Lisa, annesinin omzuna kolunu atarak yandan bir bakış attı.

"Bugününüzü bana ayırdığınızı zannediyordum, genç bayan." dediğinde annesi kıkırdadı.

"Genç bayanlığım mı kaldı be kızım? Kırk beşimi dolduracağım yarın."

Annesinin surat asarak söylediği şeyleri şiddetle reddetti.

"Saçmalamaz mısın canım? Sen yirmilik kızlara -bunların içinde ben de bulunmaktayım- taş çıkartırsın be! Şu güzelliğe, şu tatlılığa bak!" diyerek yanaklarını sıkarken annesinin kahkaha atmasına neden oluyordu.

Biraz daha oldukları yerde gülüştükten sonra Lisa esas olaya sonunda gelebilmişti.

"E hadi, hazırlan da sana dünyada kimsenin yaşayamayacağı bir gezi yaşatayım. Zira içinde benim bulunduğum geziler nadir kişiler içindir." deyip göz kırptığında annesi kıkırdayıp hazırlanmaya gitti.

Lisa da annesini beklerken çiçeklerle ilgilenmeye karar vermişti.
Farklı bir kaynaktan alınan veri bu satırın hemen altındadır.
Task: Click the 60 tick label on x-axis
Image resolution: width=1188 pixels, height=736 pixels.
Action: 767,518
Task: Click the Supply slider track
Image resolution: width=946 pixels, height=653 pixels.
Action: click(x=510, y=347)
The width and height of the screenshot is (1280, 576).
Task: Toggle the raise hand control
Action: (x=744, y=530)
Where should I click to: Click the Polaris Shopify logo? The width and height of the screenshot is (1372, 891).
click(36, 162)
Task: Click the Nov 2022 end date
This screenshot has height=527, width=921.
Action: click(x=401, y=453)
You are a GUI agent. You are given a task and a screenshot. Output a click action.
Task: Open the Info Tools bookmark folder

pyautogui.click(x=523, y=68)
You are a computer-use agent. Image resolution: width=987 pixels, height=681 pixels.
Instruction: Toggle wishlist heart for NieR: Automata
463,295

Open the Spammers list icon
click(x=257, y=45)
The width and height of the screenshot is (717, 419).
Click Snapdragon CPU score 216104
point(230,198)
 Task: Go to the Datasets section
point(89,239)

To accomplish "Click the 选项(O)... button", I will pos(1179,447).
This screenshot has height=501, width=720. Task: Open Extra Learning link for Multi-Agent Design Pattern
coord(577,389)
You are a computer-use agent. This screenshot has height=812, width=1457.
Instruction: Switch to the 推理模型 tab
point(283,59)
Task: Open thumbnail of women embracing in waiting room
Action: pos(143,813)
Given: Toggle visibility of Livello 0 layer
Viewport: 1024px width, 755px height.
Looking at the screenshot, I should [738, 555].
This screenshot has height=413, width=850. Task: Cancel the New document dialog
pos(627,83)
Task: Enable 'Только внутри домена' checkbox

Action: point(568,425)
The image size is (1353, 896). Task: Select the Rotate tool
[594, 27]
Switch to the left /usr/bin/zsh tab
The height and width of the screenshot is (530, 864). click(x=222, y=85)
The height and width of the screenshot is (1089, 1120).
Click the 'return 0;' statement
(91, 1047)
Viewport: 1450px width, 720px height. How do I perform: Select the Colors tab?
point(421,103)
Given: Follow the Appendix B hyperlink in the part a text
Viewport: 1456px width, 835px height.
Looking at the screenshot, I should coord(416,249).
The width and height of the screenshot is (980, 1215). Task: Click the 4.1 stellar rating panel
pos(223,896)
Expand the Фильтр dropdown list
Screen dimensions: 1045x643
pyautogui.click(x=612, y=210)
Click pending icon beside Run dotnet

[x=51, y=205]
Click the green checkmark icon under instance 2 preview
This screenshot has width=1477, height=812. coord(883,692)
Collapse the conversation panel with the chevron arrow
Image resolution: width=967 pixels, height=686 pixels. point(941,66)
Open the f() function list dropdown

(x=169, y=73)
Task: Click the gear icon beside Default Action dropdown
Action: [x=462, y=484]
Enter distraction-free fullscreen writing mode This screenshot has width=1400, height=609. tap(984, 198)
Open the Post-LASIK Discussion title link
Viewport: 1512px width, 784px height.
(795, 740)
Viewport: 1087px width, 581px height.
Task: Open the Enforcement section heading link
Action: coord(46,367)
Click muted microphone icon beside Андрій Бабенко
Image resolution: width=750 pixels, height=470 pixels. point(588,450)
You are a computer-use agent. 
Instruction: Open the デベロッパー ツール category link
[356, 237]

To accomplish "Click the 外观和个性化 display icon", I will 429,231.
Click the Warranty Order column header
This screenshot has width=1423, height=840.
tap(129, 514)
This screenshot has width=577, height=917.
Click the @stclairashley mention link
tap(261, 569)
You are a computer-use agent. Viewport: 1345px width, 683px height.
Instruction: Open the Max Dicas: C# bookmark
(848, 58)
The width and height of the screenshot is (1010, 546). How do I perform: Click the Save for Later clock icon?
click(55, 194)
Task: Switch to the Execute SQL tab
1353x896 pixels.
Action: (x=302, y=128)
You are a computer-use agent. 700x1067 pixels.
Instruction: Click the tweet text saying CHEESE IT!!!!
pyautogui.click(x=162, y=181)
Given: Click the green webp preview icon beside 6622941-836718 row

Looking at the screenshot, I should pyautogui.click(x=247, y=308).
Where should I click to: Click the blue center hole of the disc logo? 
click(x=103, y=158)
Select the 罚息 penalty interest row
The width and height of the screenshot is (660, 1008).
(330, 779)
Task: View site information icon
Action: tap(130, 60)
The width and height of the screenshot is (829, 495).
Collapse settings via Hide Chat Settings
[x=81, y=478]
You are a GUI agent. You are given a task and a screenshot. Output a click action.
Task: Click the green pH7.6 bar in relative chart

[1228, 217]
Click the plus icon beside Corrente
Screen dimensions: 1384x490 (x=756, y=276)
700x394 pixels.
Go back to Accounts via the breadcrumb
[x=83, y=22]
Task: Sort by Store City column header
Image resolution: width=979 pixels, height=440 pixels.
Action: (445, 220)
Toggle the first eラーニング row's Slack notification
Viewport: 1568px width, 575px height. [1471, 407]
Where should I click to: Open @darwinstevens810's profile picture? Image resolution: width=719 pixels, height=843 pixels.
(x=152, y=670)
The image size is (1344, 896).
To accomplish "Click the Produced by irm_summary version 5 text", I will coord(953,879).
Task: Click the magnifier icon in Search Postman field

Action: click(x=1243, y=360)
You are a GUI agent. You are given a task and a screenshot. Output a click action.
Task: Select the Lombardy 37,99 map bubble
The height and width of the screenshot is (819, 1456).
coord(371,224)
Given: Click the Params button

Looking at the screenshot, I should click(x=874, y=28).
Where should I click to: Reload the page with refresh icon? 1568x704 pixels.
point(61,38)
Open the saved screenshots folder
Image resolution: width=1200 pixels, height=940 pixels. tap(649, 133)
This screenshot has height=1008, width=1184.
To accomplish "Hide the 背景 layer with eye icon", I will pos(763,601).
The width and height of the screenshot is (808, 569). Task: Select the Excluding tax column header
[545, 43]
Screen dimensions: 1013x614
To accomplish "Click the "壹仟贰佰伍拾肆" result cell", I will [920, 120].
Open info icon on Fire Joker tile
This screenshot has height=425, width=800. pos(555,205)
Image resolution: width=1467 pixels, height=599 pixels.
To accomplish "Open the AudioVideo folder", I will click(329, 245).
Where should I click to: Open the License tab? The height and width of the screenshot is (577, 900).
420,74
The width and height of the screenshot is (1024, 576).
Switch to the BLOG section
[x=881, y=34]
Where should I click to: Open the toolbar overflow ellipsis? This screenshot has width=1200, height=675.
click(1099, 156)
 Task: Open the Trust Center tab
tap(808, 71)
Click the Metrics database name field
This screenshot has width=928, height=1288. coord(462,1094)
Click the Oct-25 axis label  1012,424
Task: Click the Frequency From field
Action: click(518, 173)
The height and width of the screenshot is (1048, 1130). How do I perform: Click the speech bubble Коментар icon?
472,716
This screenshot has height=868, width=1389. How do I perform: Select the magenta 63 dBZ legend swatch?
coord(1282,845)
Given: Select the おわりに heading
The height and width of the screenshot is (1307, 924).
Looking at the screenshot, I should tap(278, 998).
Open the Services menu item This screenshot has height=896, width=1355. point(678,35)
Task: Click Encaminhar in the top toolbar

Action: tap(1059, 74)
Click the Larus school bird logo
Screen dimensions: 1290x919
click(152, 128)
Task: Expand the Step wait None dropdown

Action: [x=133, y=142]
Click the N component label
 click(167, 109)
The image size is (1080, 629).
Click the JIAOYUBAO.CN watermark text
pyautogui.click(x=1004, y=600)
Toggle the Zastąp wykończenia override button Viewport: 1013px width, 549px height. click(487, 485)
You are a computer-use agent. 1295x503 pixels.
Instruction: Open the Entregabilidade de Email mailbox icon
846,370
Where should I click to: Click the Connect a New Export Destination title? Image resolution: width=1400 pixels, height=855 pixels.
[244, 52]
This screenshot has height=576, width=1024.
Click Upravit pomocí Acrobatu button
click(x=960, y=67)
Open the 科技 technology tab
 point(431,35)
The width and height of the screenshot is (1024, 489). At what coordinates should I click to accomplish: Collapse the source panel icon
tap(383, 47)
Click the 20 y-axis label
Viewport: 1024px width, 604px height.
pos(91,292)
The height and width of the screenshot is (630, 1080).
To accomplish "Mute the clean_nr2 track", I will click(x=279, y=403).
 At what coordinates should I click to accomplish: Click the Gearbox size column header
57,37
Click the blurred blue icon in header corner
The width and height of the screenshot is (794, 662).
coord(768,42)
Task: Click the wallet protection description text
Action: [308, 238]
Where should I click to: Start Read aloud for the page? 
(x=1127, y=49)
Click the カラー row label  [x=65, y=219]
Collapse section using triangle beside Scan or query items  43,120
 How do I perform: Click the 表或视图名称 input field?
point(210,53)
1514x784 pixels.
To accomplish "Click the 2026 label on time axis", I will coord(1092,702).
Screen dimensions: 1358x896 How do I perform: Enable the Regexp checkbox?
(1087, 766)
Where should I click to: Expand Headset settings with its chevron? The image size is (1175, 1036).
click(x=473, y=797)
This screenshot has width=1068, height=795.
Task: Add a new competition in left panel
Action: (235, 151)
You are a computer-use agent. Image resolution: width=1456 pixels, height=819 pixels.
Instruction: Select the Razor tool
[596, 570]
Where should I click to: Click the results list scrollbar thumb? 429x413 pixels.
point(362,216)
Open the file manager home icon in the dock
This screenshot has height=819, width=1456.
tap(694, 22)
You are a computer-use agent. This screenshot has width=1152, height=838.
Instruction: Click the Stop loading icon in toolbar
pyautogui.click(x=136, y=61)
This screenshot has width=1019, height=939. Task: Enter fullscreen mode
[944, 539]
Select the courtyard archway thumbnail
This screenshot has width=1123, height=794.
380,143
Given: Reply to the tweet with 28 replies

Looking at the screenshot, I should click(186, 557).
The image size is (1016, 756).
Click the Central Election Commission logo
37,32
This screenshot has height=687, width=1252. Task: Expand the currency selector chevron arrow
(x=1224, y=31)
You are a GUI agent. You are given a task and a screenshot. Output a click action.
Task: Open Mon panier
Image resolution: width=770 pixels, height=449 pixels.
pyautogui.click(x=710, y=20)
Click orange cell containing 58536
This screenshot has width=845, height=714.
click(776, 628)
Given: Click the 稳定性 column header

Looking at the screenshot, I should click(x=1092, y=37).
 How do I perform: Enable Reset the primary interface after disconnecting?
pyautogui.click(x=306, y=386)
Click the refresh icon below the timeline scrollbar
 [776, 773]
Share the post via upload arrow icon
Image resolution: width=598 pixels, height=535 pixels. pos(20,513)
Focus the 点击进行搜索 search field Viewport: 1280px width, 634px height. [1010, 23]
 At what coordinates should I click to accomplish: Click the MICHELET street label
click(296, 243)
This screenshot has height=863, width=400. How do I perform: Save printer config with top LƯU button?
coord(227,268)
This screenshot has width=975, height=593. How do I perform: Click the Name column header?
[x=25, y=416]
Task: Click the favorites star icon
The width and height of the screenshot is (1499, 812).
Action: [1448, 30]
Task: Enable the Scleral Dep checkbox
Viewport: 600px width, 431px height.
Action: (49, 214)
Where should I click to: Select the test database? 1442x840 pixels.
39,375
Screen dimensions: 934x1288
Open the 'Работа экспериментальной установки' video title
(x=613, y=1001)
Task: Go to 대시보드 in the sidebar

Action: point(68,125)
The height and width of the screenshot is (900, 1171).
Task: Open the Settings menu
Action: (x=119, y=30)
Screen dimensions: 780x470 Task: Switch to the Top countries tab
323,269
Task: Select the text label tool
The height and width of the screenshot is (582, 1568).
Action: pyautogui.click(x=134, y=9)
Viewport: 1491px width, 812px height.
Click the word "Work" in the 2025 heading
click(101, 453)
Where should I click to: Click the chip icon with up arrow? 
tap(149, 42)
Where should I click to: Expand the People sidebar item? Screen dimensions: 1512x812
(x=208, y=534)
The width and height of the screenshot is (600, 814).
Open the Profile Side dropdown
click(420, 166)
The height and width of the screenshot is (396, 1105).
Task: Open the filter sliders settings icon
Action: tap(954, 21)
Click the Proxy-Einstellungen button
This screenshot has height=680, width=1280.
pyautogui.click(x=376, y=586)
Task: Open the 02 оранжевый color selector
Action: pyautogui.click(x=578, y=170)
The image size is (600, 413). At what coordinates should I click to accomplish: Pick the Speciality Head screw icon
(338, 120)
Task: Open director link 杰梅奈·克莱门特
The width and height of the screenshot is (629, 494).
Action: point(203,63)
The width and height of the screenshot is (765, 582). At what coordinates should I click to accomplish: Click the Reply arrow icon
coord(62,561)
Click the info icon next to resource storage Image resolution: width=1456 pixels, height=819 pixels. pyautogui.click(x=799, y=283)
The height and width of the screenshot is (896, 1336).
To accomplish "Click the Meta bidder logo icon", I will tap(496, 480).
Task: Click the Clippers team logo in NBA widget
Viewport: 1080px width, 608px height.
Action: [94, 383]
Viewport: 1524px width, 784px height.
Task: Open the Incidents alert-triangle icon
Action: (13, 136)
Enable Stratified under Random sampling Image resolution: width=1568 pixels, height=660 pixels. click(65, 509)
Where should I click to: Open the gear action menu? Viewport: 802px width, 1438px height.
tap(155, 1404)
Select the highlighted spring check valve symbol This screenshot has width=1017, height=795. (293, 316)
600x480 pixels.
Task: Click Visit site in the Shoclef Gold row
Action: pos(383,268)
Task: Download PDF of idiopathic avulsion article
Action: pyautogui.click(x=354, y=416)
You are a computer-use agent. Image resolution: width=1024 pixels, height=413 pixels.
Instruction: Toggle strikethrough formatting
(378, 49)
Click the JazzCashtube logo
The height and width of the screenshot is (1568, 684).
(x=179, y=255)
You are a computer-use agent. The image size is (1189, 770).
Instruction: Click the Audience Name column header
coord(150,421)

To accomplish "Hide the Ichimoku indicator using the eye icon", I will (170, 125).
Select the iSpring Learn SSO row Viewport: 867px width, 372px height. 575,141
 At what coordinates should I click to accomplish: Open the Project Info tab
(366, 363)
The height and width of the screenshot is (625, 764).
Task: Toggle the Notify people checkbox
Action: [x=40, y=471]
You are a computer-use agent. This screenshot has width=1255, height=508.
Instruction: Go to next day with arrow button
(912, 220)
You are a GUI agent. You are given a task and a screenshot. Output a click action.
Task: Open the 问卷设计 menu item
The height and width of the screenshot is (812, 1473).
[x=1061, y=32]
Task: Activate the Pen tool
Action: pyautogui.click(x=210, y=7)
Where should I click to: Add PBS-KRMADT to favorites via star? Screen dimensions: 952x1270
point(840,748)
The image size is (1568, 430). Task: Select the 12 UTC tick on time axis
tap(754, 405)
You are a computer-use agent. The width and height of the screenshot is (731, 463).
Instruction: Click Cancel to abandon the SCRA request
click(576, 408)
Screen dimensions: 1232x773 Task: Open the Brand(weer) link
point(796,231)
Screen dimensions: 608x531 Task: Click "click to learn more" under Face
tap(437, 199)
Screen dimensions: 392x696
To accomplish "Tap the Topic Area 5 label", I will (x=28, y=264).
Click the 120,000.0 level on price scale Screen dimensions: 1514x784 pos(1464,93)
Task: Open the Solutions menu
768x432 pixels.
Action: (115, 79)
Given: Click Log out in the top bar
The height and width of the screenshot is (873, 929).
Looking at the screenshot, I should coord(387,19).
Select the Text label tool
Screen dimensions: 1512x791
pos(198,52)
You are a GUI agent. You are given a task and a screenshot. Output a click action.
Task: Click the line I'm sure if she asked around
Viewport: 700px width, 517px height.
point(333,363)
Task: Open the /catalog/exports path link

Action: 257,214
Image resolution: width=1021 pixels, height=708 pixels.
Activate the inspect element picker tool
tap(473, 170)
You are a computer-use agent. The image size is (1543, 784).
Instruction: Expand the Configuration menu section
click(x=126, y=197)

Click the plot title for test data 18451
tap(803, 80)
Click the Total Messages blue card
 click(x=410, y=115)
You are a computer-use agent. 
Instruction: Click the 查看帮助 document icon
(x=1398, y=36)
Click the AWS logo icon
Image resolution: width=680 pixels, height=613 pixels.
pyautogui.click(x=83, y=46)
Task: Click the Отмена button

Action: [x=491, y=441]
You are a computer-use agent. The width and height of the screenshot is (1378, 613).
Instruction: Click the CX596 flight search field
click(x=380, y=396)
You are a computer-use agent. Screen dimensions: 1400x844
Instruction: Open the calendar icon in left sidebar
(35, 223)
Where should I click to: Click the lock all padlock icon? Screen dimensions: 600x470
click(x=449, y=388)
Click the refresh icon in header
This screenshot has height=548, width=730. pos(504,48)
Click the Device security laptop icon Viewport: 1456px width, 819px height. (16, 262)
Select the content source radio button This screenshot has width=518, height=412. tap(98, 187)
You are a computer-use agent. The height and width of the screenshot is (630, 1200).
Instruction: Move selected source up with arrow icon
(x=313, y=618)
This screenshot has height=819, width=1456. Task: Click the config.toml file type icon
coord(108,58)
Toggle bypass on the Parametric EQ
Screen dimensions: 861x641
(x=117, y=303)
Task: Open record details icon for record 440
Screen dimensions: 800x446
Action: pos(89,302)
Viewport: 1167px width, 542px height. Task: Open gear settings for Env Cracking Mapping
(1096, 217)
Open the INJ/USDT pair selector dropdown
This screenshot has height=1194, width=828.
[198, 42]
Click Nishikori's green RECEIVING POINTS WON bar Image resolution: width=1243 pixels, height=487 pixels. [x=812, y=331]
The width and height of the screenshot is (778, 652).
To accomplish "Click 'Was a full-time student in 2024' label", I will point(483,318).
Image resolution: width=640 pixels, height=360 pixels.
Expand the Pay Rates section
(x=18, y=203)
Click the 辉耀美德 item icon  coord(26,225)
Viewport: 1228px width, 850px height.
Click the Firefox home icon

Özellikle papatyalara ayrı bir ilgi duyuyordu ve onlarla çiçek bakımı konusunda daha çok ilgileniyordu.

Yere çömelip sessizce fısıldadı.

"Aramızda kalsın, siz her zaman benim bir numaram olacaksınız." dedi samimiyetle.

Gülerek tekrar yerden kalktığında, Acaba diğerleri duymuş mudur, diye düşünüp seslice konuştu.

"Tabii ki her çiçek türü çok güzeldir!"

"Özellikle adı Lalisa olan."

Aşina olduğu kalın bir ses kulağına geldiğinde kaşlarını çatarak bahçe kapısının gerisine baktı.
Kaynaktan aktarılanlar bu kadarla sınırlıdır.